Sans nature, vous n'avez pas d'économie
Le conseiller fédéral UDC assurait aussi que "le Conseil fédéral veut toujours faire une pesée d'intérêt entre, d'une part, l'utilisation du paysage pour les infrastructures — qui est aussi dans mon département — et d'autre part, pour la protection de l'environnement."
A ce propos, Julien Perrot affirme qu'un avis de droit existe. "Un juriste constitutionnaliste a confirmé que l'initiative ne changerait pas du tout la pesée des intérêts."
Et Julien Perrot de conclure: ""La nature est notre source de vie, la base de notre prospérité. Sans nature, vous n'avez pas d'économie, pas de prospérité, pas de touristes. Que viennent-ils chercher en Suisse? Voir nos gratte-ciel? Ils viennent pour la nature."
Propos recueillis par Pietro Bugnon
Adaptation web: Jérémie Favre
La Suisse mauvaise élève en matière de biodiversité
Le déclin de la biodiversité, problème mondial, n'épargne de loin pas la Suisse.
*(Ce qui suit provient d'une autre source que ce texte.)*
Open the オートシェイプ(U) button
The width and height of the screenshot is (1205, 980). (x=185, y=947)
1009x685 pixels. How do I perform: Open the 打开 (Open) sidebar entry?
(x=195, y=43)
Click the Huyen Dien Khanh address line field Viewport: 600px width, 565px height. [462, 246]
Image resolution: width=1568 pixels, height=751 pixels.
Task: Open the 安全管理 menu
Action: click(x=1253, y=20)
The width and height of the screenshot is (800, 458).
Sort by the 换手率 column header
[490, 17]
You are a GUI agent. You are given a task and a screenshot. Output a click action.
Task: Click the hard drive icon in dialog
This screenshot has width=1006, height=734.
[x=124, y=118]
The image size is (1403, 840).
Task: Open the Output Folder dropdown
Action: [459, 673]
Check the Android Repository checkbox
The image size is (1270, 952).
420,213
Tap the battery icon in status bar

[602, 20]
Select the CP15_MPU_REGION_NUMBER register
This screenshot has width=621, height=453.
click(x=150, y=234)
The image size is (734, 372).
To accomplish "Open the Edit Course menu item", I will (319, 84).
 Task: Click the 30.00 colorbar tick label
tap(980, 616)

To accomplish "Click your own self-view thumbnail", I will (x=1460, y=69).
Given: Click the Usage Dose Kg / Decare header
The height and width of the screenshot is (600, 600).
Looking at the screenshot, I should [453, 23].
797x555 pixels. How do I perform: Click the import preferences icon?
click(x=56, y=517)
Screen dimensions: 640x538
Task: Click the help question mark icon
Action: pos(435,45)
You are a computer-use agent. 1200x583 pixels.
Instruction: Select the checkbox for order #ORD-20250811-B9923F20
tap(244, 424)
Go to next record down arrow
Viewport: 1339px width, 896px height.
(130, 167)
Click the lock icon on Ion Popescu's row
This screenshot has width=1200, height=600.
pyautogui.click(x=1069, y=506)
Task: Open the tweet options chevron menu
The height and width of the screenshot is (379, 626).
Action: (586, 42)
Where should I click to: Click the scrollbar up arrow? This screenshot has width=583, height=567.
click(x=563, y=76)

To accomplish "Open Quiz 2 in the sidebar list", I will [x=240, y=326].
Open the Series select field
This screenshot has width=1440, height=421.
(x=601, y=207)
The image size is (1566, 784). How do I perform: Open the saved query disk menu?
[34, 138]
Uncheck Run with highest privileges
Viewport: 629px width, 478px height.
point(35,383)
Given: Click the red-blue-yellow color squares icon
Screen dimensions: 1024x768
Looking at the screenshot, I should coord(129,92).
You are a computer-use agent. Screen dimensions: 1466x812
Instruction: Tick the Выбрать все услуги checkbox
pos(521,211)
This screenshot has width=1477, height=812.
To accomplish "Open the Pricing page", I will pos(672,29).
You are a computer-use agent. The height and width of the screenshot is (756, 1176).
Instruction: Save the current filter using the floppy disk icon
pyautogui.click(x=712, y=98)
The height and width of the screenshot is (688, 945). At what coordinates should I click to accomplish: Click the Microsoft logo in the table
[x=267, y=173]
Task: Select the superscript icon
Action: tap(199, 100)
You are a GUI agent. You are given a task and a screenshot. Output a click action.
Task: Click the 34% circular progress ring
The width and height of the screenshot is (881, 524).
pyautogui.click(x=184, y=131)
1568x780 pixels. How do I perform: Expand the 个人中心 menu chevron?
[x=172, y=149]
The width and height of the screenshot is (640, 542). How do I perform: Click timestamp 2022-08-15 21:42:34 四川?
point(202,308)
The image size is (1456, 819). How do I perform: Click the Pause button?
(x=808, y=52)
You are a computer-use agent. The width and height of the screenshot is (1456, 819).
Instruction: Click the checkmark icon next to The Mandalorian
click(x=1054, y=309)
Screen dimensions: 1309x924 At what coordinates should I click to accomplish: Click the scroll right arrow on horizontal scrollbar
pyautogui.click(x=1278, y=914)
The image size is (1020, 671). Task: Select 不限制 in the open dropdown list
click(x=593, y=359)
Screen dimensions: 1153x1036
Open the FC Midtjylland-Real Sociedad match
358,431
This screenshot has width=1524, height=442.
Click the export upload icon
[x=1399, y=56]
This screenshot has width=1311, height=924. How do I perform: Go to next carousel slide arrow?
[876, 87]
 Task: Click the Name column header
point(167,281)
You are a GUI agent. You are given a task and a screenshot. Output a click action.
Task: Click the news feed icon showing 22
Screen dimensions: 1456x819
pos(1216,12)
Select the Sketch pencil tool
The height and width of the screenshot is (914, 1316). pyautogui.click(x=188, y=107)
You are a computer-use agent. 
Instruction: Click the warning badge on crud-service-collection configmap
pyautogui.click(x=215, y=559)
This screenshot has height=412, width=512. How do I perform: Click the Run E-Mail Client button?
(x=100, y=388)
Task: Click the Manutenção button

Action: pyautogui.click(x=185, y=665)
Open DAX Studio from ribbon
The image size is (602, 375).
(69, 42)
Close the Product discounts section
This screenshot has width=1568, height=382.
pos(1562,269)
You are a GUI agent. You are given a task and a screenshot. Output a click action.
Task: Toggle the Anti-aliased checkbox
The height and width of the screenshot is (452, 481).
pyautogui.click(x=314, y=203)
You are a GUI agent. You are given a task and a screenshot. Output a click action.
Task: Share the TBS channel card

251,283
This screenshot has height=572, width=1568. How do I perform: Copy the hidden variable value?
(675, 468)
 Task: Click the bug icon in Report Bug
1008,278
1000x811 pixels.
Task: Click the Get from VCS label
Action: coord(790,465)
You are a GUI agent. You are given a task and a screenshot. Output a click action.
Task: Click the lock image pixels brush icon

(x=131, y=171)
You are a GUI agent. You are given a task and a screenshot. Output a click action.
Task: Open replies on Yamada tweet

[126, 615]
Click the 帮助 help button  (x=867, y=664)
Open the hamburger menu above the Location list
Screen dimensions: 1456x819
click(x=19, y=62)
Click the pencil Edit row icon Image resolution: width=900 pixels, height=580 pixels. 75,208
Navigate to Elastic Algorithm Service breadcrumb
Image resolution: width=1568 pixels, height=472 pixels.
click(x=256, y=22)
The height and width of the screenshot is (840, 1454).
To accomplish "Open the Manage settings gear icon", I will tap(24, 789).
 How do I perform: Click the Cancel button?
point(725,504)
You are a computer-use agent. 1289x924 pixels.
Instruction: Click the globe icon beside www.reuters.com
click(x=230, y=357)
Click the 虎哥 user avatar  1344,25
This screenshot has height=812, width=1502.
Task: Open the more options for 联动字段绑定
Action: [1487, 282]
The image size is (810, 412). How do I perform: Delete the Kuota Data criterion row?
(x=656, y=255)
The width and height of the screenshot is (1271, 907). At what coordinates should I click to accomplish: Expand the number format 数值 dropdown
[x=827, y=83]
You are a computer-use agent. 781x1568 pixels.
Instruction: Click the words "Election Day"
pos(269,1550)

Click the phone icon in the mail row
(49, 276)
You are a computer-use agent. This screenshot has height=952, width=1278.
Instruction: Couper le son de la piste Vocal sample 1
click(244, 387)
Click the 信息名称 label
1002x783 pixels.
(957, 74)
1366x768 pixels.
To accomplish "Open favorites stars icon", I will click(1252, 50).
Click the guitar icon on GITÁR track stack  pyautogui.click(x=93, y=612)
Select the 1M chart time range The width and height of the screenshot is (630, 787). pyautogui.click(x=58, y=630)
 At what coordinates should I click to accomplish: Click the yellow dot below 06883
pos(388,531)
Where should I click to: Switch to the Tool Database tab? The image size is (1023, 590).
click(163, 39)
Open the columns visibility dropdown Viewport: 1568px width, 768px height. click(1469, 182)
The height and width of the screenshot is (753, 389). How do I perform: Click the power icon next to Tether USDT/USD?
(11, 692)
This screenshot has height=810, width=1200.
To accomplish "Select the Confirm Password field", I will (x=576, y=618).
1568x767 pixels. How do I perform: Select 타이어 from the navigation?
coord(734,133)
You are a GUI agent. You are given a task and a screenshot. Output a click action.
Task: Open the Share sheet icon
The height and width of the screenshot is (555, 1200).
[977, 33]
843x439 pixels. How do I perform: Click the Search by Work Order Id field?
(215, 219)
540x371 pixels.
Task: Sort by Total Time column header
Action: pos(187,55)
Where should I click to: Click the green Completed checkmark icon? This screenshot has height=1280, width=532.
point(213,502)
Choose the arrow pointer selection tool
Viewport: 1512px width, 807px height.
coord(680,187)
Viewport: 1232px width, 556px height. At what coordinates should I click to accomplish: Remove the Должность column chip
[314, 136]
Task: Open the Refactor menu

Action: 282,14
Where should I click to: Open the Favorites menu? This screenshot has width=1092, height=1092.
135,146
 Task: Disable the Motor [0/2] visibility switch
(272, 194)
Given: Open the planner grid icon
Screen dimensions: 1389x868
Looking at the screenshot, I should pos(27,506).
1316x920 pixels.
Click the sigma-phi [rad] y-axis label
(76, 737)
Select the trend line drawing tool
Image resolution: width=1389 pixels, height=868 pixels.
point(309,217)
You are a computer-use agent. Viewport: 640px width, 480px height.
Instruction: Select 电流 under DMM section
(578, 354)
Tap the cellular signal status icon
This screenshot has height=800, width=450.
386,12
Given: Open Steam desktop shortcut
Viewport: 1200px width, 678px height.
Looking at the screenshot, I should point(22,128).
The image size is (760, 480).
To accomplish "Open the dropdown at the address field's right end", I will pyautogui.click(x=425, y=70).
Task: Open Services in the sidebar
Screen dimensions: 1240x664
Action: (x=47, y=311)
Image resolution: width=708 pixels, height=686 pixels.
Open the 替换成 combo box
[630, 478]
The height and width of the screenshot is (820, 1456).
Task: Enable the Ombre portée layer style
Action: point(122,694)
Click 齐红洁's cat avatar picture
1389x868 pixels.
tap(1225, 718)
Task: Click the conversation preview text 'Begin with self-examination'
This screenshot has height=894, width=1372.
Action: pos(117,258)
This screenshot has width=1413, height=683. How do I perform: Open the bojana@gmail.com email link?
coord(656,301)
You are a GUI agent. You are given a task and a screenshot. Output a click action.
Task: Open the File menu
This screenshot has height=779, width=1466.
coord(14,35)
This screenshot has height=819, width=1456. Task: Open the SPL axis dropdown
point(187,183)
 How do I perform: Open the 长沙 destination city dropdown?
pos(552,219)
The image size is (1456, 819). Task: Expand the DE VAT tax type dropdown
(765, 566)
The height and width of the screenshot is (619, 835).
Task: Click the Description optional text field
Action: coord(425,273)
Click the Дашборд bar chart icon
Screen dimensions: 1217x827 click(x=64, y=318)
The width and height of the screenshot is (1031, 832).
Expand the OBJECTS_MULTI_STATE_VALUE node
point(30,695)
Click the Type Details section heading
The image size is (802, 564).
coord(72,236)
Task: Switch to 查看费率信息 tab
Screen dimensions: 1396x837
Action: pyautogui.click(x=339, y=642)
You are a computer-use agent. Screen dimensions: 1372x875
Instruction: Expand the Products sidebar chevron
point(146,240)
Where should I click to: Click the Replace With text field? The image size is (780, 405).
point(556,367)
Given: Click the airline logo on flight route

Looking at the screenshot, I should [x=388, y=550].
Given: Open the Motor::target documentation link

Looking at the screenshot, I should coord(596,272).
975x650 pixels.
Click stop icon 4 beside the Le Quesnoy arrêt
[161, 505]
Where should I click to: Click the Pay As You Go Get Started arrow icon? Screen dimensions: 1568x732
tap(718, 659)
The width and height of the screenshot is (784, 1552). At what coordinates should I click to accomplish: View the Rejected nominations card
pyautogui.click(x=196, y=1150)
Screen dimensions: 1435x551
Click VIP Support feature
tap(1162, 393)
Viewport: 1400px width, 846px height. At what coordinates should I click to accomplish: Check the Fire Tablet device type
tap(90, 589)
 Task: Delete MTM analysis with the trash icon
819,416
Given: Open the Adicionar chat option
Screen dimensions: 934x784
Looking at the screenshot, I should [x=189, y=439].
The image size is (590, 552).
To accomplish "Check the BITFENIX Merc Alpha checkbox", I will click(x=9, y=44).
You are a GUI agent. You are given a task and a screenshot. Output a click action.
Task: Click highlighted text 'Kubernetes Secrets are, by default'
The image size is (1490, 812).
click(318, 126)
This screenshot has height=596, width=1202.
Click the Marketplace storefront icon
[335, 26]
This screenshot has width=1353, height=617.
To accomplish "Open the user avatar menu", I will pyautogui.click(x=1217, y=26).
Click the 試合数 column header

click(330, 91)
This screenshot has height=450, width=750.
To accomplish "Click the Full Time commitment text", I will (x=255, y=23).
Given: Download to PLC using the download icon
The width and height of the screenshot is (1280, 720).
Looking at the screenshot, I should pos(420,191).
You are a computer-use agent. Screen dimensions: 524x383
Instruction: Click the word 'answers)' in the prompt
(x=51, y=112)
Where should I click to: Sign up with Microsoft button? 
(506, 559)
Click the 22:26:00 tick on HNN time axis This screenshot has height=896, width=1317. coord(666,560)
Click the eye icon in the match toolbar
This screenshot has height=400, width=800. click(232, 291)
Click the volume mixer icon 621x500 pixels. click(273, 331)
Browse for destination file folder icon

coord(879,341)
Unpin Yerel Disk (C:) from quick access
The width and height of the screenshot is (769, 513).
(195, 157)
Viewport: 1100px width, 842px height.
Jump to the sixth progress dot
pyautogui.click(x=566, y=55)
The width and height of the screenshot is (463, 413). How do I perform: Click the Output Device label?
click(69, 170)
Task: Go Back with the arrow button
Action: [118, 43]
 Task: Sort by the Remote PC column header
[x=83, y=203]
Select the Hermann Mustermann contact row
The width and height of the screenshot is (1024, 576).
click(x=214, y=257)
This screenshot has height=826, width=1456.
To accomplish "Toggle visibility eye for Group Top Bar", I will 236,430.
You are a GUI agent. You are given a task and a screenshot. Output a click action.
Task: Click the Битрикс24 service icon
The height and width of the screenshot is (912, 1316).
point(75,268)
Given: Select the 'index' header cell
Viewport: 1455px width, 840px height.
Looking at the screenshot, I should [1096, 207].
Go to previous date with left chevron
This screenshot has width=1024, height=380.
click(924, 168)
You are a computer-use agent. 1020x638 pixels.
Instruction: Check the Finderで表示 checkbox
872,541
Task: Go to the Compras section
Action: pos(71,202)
La dernière étude comparative sur la question, publiée par l'OCDE, date de 2017. Elle mentionne qu'en Suisse, la part de territoire complètement protégée est faible en comparaison internationale.
Les parcs nationaux, biotopes, réserves pour oiseaux ou forestière ou encore les surfaces agricoles dédiées à la biodiversité ne représentent aujourd'hui qu'au plus 13% du territoire, selon les estimations. La Convention mondiale sur la diversité biologique, que la Suisse a ratifié, prévoyait une surface d'au moins 17% à l'horizon 2020.
Plus d'un tiers des animaux et plantes recensés en Suisse sont considérés comme menacés. Les mammifères et amphibiens, notamment, sont davantage en danger que dans les pays voisins. La biodiversité en Suisse "se trouve dans un mauvais état", et même dans un état "critique" en plaine, selon le dernier rapport de l'Office fédéral de l'environnement.